*** Extract to read Section Begins ***

It is noteworthy that Our Ukraine leader Viktor Yushchenko, who visited Washington in early February and met with U.S. Vice President Dick Cheney and a number of U.S. congressmen, commented last week that the question of guarantees for Kuchma after his departure from the presidential post "cannot be sidestepped," according to the Our Ukraine press service. Yushchenko said the goal of such guarantees would be to "return Ukraine to a path of democratic development."

"Most likely, it is necessary to make a political decision on guarantees for the president in order to prevent the past from obscuring [our] attention to the future," Yushchenko said. "I agree that this topic is becoming more and more urgent. The general background on the eve of the presidential election [in 2004] is certainly comprehensible -- everybody is tired on both sides and waiting for changes."

The weekly "Grani," which is linked to the Socialist Party of Oleksandr Moroz, made more far-reaching conclusions on 17 February by suggesting that the issue of "amnesty" for Kuchma upon his departure -- not only with regard to his purportedly undeclared capital but also to other issues, including the Kolchuga scandal and the killing of journalist Heorhiy Gongadze -- might have been raised initially by Washington, which is reportedly interested in drawing Ukraine into an anti-Iraq coalition, especially in view of the current opposition of Germany, France, and Russia to U.S. military action against Baghdad.

*** Extract to read Section Ends ***

▶ Tasks:
1. Answer these questions from the passage on guarantees for Kuchma.
(a) Whom did Yushchenko meet during his visit to Washington?
(b) Which party is the weekly "Grani" linked to?
(c) Which three countries are named as opposing U.S. military action against Baghdad?
2. Carry on the passage on guarantees for Kuchma from where it stops.

*** Source information Section Begins ***

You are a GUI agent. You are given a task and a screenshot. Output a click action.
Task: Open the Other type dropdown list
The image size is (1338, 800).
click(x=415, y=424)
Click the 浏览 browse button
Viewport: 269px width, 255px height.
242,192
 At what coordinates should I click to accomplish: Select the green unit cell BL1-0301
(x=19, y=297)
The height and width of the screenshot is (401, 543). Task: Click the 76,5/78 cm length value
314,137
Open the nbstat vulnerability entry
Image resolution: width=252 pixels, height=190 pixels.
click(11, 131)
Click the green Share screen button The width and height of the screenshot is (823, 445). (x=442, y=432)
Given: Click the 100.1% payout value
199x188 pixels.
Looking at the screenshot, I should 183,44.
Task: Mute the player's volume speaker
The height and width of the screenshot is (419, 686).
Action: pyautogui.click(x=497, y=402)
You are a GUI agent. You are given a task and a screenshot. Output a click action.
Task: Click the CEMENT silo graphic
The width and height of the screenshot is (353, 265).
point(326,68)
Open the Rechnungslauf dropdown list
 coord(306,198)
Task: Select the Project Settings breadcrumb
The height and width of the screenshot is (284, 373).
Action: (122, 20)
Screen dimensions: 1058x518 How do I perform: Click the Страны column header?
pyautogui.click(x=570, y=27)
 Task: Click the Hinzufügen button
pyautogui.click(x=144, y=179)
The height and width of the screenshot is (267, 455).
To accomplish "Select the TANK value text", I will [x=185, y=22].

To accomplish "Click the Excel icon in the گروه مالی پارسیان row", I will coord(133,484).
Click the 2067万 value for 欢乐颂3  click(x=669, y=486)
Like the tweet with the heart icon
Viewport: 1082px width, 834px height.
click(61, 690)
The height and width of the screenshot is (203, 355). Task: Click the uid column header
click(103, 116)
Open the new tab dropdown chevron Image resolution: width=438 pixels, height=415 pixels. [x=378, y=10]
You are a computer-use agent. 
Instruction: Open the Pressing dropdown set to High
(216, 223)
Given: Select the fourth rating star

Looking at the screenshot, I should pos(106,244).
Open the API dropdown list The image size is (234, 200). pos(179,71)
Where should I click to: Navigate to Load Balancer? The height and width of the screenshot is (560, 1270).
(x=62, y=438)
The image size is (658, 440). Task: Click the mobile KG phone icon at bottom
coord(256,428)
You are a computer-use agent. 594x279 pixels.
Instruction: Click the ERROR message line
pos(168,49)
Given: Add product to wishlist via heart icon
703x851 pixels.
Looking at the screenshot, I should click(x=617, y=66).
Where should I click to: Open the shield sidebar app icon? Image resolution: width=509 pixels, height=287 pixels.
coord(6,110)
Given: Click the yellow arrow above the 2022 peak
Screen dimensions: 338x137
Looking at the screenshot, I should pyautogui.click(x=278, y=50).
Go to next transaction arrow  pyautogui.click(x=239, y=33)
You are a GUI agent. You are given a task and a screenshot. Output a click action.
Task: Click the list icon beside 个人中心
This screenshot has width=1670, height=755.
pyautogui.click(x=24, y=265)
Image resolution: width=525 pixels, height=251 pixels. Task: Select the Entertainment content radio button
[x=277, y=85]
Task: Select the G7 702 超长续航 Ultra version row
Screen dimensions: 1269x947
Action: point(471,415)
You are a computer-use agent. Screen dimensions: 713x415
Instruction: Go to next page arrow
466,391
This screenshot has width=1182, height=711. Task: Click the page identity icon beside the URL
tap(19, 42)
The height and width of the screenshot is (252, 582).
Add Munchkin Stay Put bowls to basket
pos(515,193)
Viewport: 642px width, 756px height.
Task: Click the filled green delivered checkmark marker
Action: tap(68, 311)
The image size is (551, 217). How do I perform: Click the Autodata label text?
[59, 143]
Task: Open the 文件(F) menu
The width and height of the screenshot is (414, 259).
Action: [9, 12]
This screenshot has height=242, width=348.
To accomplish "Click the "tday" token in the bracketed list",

*** Source information Section Ends ***

▶ Answers per task:
1.
(a) U.S. Vice President Dick Cheney and a number of U.S. congressmen.
(b) The Socialist Party of Oleksandr Moroz.
(c) Germany, France, and Russia.

2.
To support its conclusions, "Grani" pointed to the recent change of Kuchma's tone with regard to the Iraq problem. The weekly stressed that in a joint statement after last week's meeting between Kuchma and Polish President Aleksander Kwasniewski (see "RFE/RL Newsline," 14 February 2003) both politicians said they are going "to take specific measures to resolve the Iraq crisis." The weekly quoted Kuchma's statement last week about Ukraine's readiness to provide a chemical-protection battalion for a possible United Nations-sanctioned mission "on the territory of countries neighboring Iraq."

"Grani" also noted that U.S. officials have recently fallen silent on the two issues that not so long ago seemed to be of utmost importance for Washington in its relations with the official Kyiv: the Kolchuga sale allegations and the investigation into the death of Gongadze. According to the weekly, the new geopolitical expediency has forced Washington to put these issues in a box and seek "amnesty" for Kuchma for any unseemly deeds that he may have done or authorized.

It is also strange, "Grani" opined, that the Financial Action Task Force on Money Laundering (FATF) withdrew its call for international financial sanctions against Ukraine just two months after it was officially voiced. "Grani" said no serious measures could be taken by international financial institutions within this time to discover whether Ukrainian banks and individuals were actually involved in money-laundering operations, let alone to prevent them. According to the Ukrainian weekly, the FATF withdrew its recommendation of sanctions against Ukraine under pressure from the administration of U.S. President George W. Bush, which is reportedly seeking to repair relations with Kuchma in the face of the Iraq crisis.

"Grani" concluded its article on "amnesty" for Kuchma with a half-mocking and half-serious assertion that now, given this new turn in U.S. policies vis-a-vis Kuchma, the Ukrainian president will not need any legislative "amnesties" and guarantees of immunity because he can easily provide for such guarantees himself by arranging his re-election for a third term. (Jan Maksymiuk)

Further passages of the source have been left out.